─── Provided text ───

Why the Controversy Surrounding the New Little Mermaid is Dumb

Halle Bailey portrays the classic Little Mermaid in Disneys new live action adaptation. Photo from Disney.

Halle Bailey portrays the classic Little Mermaid in Disney’s new live action adaptation. Photo from Disney.

Jacopo Congiu-Hughes, Staff Writer

On September 9, Disney released a teaser for their new live-action adaptation of the classic, “The Little Mermaid”. Only 1 minute and 23 seconds long, it contained a few shots of a sunken ship before showing the titular Little Mermaid, played by actress and singer Halle Bailey. While only a short teaser intended to drive up excitement toward the movie (set to come out in 2023), it generated quite a lot of controversy. 

Many people over the internet were angered by Disney’s decision to cast a Black woman, Halle Bailey, as the originally white Ariel. The hashtag #notmyariel gained millions of tweets, and many called for a change of casting or even to boycott the movie. The issue many people had with the casting was not based on the technical merit of Halle Bailey, but on her race; they wanted a white actress to play the role of Ariel. 

The new Little Mermaid movie is based on the 1989 Disney animated film, which is in turn based on the fairy tale by Hans Christian Andersen, published almost 200 years ago. Some people claim that because the original fairy tale was written by a white author, and seems to take place in Denmark (a country in Europe), the original mermaid must have been white. While that may be true, that doesn’t mean that future interpretations of this tale should follow the same rules. In fact, even the 1989 Disney adaptation didn’t follow the original fable at all. In the book, the Little Mermaid (who doesn’t even have a name in the book) gets rejected by the prince and tries to kill him before committing suicide. Obviously, these grisly details weren’t included in a film for children, but why are none of the people complaining about a Black Ariel also complaining about these major inaccuracies?

───

> _Set exercise_:
In the article on the Little Mermaid controversy, rewrite everything from "Halle Bailey portrays the classic Little Mermaid in Disneys" down to "lot of controversy.", substituting "trailer" for "teaser".

─── Data block ───

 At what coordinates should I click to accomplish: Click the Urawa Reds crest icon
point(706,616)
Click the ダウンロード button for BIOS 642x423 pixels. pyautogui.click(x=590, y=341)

───

> _Reply to the task_:
Halle Bailey portrays the classic Little Mermaid in Disneys new live action adaptation. Photo from Disney.

Halle Bailey portrays the classic Little Mermaid in Disney’s new live action adaptation. Photo from Disney.

Jacopo Congiu-Hughes, Staff Writer

On September 9, Disney released a trailer for their new live-action adaptation of the classic, “The Little Mermaid”. Only 1 minute and 23 seconds long, it contained a few shots of a sunken ship before showing the titular Little Mermaid, played by actress and singer Halle Bailey. While only a short trailer intended to drive up excitement toward the movie (set to come out in 2023), it generated quite a lot of controversy.